La Humanidad ha pasado por periodos de zozobra y confusión en los que se hacía muy difícil creer en Dios. La aparentemente inquebrantable fe del antiguo pueblo de Israel, origen de los grandes monoteísmos actuales, experimentó múltiples crisis provocadas por sucesivas invasiones extranjeras que cuestionaban el cumplimiento de las promesas divinas y la obligaron a reformularse. El jurista neerlandés del siglo XVII Hugo Grocio acuñó la famosa frase «etsi Deus non daretur», vivir como si Dios no existiera, y la pregunta sobre si se puede hablar de Dios después de Auschwitz se convirtió en un lugar común tras el Holocausto.

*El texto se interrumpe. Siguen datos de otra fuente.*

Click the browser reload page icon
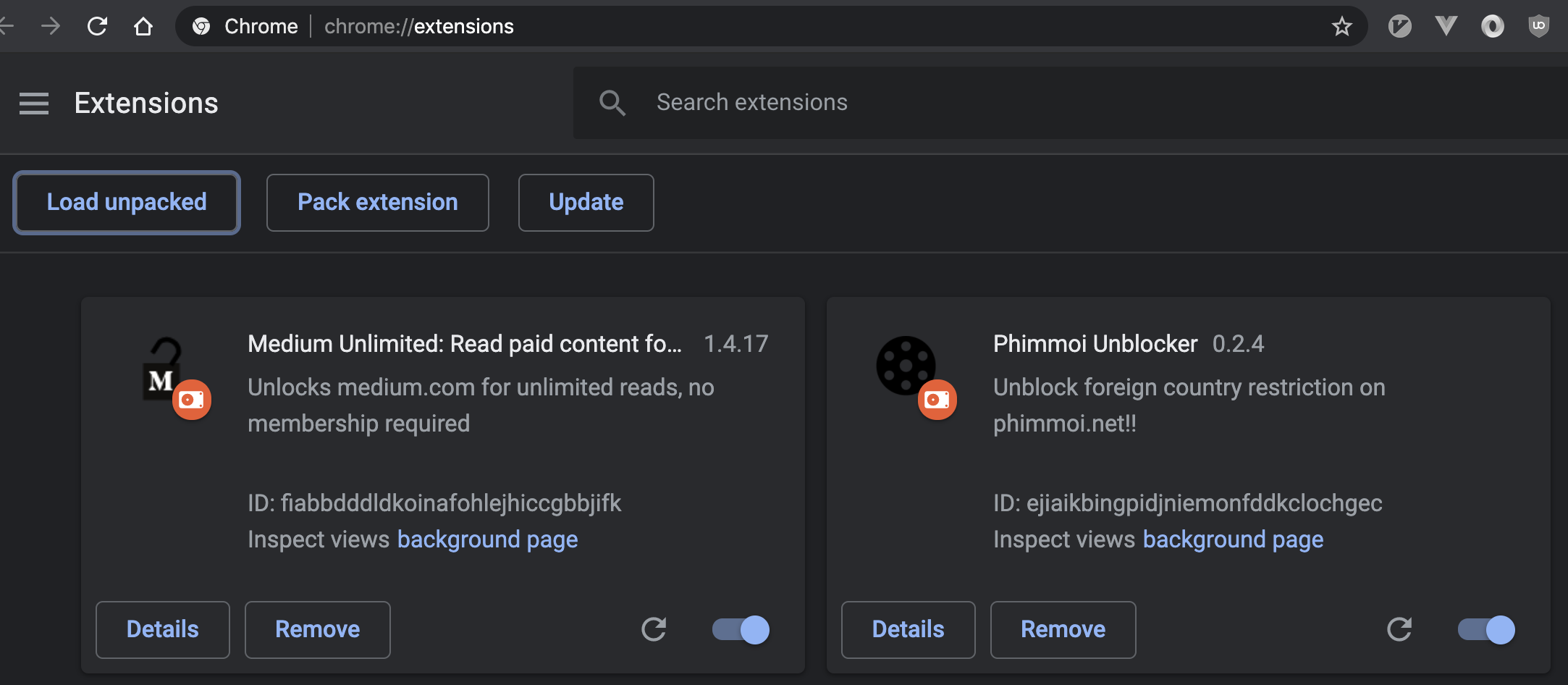 tap(97, 27)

El hombre occidental del siglo XXI parece experimentarse como problemático y escéptico ante la posibilidad de explicarse a sí mismo, lo que dificulta aún más su relación con Dios. Todo ello no ha llevado a un ateísmo universal, pero sí a un replanteamiento de lo que pueda entenderse por Dios. La imagen del Dios absolutista y controlador, todopoderoso y omnipresente, muy del gusto de los fundamentalismos religiosos, parece haber dado paso a la imagen, al menos en el cristianismo, de un Dios débil, solidario con el ser humano sufriente, al que acompaña sin imponerse, casi de manera inadvertida. La imagen de lo que se entiende por Dios es más poliédrica y menos encorsetada en dogmas e instituciones religiosas.

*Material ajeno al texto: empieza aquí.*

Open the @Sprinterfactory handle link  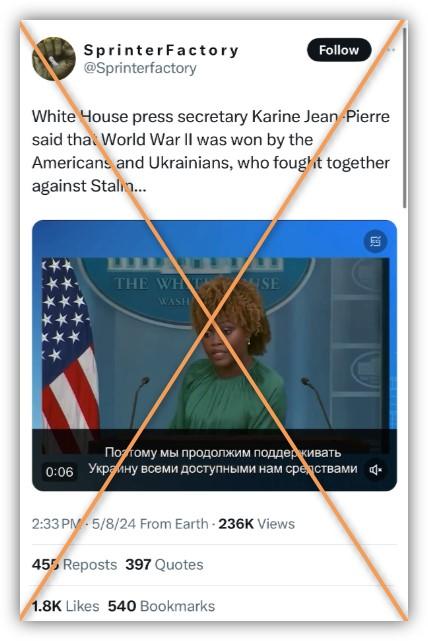tap(140, 68)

La mayoría de religiones confiesan una vida después de la muerte propiciada por una realidad suprema benévola y justa. Esto supone creer en la vida y el bien por encima de la muerte y el mal. Es creer que la historia global de la Humanidad y la historia particular de cada hombre y cada mujer tienen sentido y serán recuperadas por Dios, cualesquiera hayan sido las circunstancias por las que pasaran.
El filósofo austriaco Ferdinand Ebner sostenía que el único lenguaje auténtico es el inspirado por el amor. Si esto es correcto, puede decirse que la palabra ‘Dios’ solo seguirá siendo significativa para una Humanidad tantas veces herida y confusa en la medida en que lo que se predique de ella posibilite realmente grupos y comunidades solidarias, plurales e inclusivas.